◆ **Job**: Reproduce verbatim the stretch of records from the line containing "Check Скрыть интерфейс испытания box" through the line containing "coord(1272,718)", both ends included, and nothing else.

◆ **Data for processing**:

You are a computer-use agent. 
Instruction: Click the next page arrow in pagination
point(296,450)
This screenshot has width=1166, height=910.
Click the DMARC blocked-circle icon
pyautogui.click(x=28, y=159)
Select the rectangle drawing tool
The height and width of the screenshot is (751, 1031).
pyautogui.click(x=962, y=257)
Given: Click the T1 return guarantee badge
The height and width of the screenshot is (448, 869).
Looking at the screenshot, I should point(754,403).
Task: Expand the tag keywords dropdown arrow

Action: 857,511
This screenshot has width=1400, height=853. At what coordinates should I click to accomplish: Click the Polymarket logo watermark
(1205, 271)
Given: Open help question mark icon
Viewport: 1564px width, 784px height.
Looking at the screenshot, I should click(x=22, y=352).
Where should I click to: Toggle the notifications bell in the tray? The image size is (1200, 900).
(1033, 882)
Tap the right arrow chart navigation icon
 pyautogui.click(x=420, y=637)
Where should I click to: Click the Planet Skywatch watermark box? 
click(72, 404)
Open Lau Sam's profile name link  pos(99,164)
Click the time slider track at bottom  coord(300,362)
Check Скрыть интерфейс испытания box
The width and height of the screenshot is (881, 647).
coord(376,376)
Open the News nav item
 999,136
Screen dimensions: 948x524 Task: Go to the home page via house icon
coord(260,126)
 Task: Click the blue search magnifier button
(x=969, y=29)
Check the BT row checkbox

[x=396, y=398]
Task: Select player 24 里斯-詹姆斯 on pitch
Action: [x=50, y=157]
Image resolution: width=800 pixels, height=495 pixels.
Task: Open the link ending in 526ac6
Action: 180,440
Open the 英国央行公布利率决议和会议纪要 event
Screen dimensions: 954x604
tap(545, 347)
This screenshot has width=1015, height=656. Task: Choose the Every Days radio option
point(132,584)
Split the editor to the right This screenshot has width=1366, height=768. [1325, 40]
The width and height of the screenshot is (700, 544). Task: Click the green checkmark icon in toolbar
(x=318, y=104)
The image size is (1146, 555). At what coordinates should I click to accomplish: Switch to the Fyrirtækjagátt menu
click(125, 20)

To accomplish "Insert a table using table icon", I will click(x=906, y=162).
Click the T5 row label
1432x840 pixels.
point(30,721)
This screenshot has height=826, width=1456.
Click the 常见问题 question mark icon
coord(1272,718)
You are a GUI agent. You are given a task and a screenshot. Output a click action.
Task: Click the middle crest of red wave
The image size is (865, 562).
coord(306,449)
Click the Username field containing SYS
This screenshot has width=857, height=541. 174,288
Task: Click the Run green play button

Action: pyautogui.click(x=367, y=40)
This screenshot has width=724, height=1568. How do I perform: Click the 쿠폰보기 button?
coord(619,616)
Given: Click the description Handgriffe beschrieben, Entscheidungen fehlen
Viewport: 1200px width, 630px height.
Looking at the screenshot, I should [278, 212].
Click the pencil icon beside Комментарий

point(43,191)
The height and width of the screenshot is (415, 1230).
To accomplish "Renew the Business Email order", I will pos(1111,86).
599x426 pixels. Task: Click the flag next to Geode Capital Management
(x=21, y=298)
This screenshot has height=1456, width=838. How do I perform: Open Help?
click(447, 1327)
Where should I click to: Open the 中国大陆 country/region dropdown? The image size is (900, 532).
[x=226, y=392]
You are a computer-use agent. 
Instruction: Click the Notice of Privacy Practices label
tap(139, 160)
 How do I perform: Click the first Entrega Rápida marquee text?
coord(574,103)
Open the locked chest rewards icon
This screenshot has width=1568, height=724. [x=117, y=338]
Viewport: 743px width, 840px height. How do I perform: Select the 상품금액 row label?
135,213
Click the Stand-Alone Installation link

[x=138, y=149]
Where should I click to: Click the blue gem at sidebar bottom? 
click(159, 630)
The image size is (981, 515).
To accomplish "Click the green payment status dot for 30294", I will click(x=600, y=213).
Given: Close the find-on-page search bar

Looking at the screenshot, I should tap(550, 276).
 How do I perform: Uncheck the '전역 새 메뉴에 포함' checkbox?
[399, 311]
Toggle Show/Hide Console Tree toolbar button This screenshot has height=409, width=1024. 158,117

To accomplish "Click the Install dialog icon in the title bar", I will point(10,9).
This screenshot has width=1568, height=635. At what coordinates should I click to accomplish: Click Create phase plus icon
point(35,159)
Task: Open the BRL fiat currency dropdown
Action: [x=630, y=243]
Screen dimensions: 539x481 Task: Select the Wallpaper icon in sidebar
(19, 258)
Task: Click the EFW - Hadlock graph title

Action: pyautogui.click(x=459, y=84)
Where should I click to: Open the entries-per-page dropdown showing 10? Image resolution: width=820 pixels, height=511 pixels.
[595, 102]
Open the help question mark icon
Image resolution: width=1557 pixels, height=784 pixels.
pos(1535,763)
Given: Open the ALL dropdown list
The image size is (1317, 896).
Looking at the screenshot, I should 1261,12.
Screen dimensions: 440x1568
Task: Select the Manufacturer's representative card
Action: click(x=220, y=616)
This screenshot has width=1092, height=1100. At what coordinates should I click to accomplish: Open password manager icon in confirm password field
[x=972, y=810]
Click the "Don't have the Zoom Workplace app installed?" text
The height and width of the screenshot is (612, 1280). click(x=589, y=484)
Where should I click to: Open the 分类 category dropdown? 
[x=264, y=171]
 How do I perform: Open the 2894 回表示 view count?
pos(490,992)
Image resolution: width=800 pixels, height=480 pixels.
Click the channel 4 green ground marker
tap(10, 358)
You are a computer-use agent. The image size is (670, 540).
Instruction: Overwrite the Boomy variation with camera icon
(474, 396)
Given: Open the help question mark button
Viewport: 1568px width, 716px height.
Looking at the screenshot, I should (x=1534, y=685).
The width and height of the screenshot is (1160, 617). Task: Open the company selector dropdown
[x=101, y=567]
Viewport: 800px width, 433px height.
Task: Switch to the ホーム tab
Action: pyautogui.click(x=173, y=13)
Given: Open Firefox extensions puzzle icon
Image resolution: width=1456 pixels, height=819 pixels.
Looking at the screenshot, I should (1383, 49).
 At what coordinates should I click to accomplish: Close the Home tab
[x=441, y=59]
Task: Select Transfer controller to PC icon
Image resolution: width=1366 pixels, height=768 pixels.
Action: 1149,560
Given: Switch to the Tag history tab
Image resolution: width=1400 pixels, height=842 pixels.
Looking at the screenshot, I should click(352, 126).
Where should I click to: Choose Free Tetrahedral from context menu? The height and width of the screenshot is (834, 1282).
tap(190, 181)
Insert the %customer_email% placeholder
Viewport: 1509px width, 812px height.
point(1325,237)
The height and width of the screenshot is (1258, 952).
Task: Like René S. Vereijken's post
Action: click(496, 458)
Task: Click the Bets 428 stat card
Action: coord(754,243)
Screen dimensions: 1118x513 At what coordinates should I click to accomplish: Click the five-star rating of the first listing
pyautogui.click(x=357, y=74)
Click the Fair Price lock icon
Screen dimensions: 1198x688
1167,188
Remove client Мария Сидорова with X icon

◆ **Final result**:
Check Скрыть интерфейс испытания box
The width and height of the screenshot is (881, 647).
coord(376,376)
Open the News nav item
 999,136
Screen dimensions: 948x524 Task: Go to the home page via house icon
coord(260,126)
 Task: Click the blue search magnifier button
(x=969, y=29)
Check the BT row checkbox

[x=396, y=398]
Task: Select player 24 里斯-詹姆斯 on pitch
Action: [x=50, y=157]
Image resolution: width=800 pixels, height=495 pixels.
Task: Open the link ending in 526ac6
Action: 180,440
Open the 英国央行公布利率决议和会议纪要 event
Screen dimensions: 954x604
tap(545, 347)
This screenshot has width=1015, height=656. Task: Choose the Every Days radio option
point(132,584)
Split the editor to the right This screenshot has width=1366, height=768. [1325, 40]
The width and height of the screenshot is (700, 544). Task: Click the green checkmark icon in toolbar
(x=318, y=104)
The image size is (1146, 555). At what coordinates should I click to accomplish: Switch to the Fyrirtækjagátt menu
click(125, 20)

To accomplish "Insert a table using table icon", I will click(x=906, y=162).
Click the T5 row label
1432x840 pixels.
point(30,721)
This screenshot has height=826, width=1456.
Click the 常见问题 question mark icon
coord(1272,718)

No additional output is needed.